Many Approaches to Once Upon a Time in China

Curator's Note

The purpose of this post is to make a case for why Once Upon a Time in China (1991) is a good case study for thinking about the intersections of the martial arts genre, Hong Kong cinema (or Chinese cinema broadly), and the globalization of the movie industry.

Considering the film from the angle of globalization, Hong Kong is itself a cosmopolitan production center because of its colonial history, enabling the flow of money and ideas between the east and west. Moreover, Bruce Lee (who grew up in San Francisco) and Jackie Chan in the 1970s/80s, became international stars. Chan would eventually move easily between the continents, producing popular content for decades. Lee's films, taking place in western settings and coproduced by Hollywood so that from its inception kung fu is a global genre. The star of Once Upon a Time in China, Jet Li, is an inheritor of Lee and Chan's legacy, with the Once Upon a Time in China series contributing to his star status. Li, like his forebears, would easily move between industries.

Considering the film from an industry angle, Once Upon a Time in China arrived on the scene during a boom in production and popularity in the late 1980s and early 1990s. Director Tsui Hark is a member of the Hong Kong New Wave that defined the stylistically polished, technologically sophisticated and generally entertaining films of the period. This preceded a critical time for the Hong Kong film industry, which suffered a decline in the mid-1990s, struggling to compete with Hollywood's global domination.

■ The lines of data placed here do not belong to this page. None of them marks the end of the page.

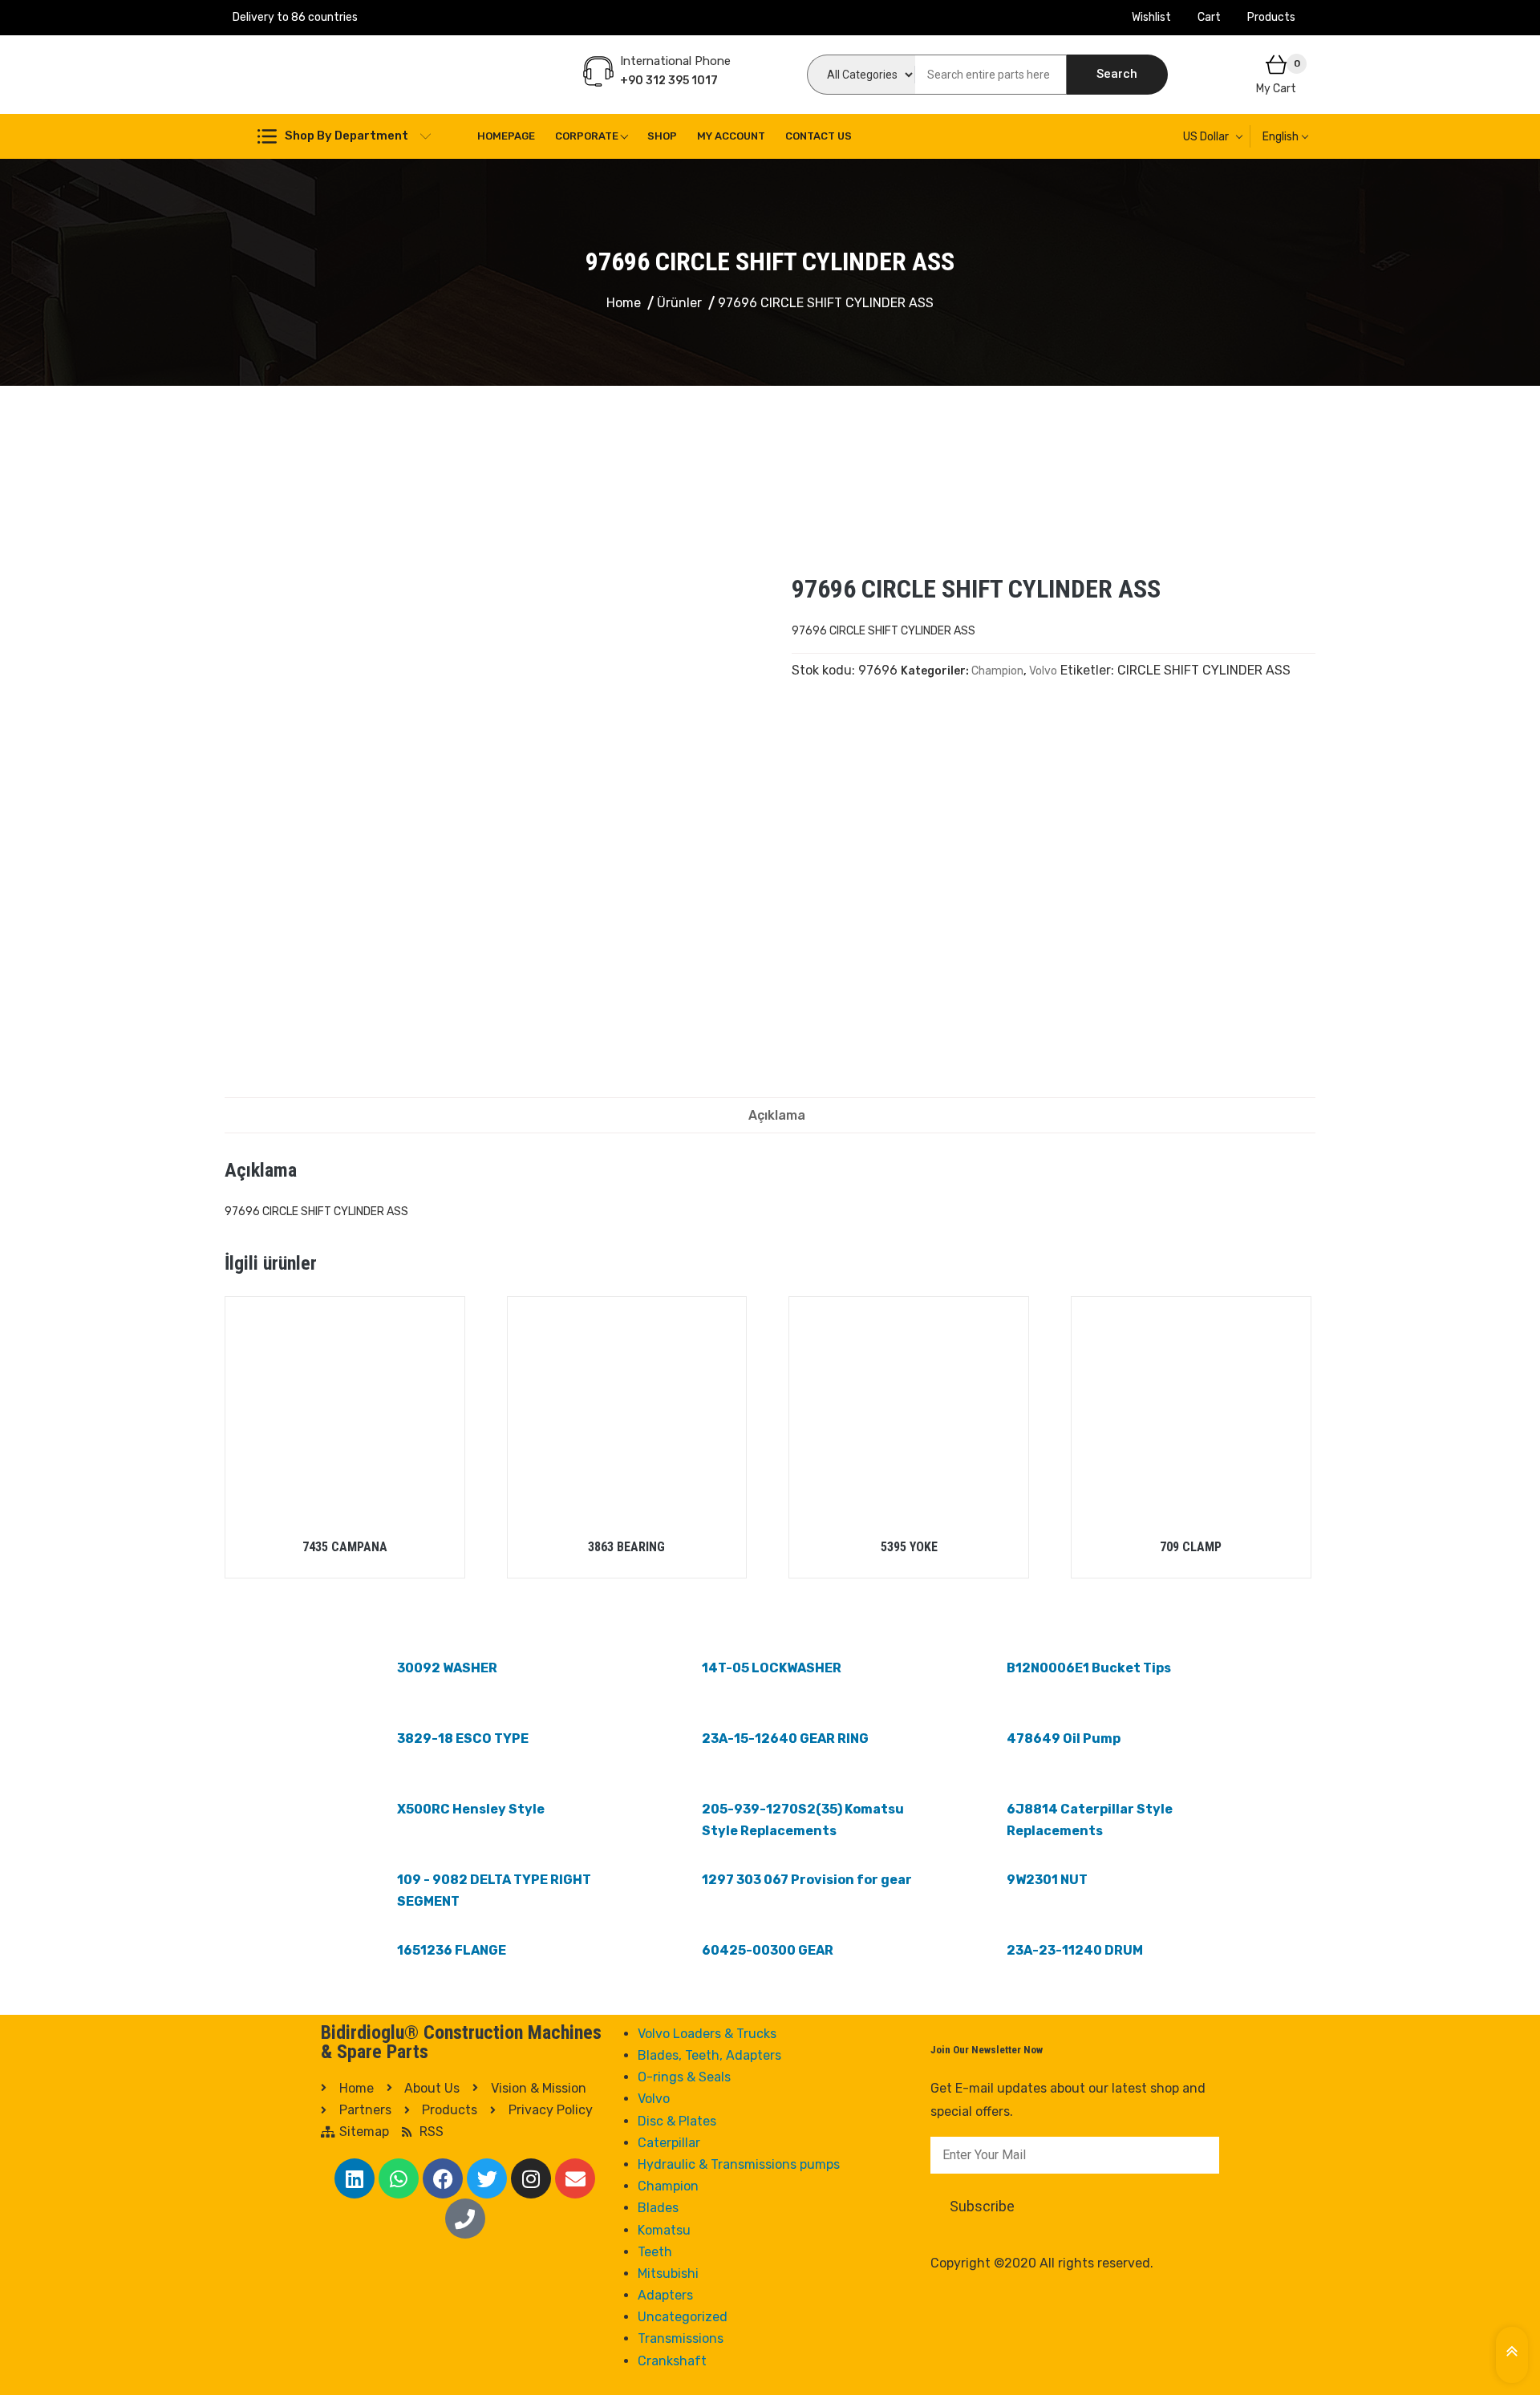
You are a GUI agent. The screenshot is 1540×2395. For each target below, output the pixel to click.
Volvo (1043, 671)
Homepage (506, 136)
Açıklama (776, 1115)
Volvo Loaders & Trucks (707, 2033)
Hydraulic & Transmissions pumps (739, 2164)
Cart (1209, 17)
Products (1271, 17)
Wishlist (1151, 17)
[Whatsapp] (399, 2178)
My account (731, 136)
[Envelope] (575, 2178)
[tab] (777, 1115)
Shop (662, 136)
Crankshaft (672, 2361)
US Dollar (1206, 137)
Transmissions (680, 2338)
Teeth (655, 2251)
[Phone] (465, 2218)
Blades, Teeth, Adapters (709, 2055)
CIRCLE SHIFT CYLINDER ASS (1204, 670)
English (1280, 137)
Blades (658, 2207)
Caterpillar (669, 2142)
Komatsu (664, 2230)
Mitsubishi (668, 2273)
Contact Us (818, 136)
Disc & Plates (677, 2121)
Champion (997, 671)
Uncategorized (682, 2316)
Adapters (665, 2295)
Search (1116, 74)
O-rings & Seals (684, 2077)
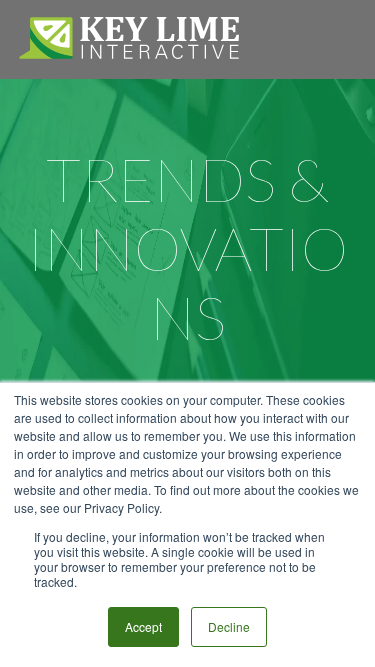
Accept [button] (143, 626)
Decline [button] (229, 626)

Thinking about genre, kung fu has roots in Chinese film history, and thus provides a window into the past for contemporary film students. The genre is known for its hand-to-hand combat fighting styles, which place the spectacle of the athletic human body as a main attraction, rather than a deep exploration of character psychology. Much faster than the average Hollywood film, kung fu films emphasize speed in the kinetic fight sequences, rapid-fire dialogue and accelerated editing. This is accentuated by the film's stylistic techniques, which aside from editing and performance, includes a highly mobile camera and inventive camera angles that Spike Lee has called "Chinese angles," which are designed to accentuate the dynamism of the sequence. 

Once Upon a Time in China has these elements, of course, but it also has elements of another primary martial arts subgenre of Hong Kong cinema, which is wuxia, known for its sword fighting, supernatural elements, and acrobatic movements. Wuxia goes as far back as early Chinese silent cinema, linking the flashy contemporary films like Hero (2002) to Chinese cinema's deep past. Once Upon a Time in China, however, sits at the intersection of these different trends in Hong Kong cinema, made at a crossroads moment in the early 1990s that sets the stage for director Ying xiong, and his contemporaries.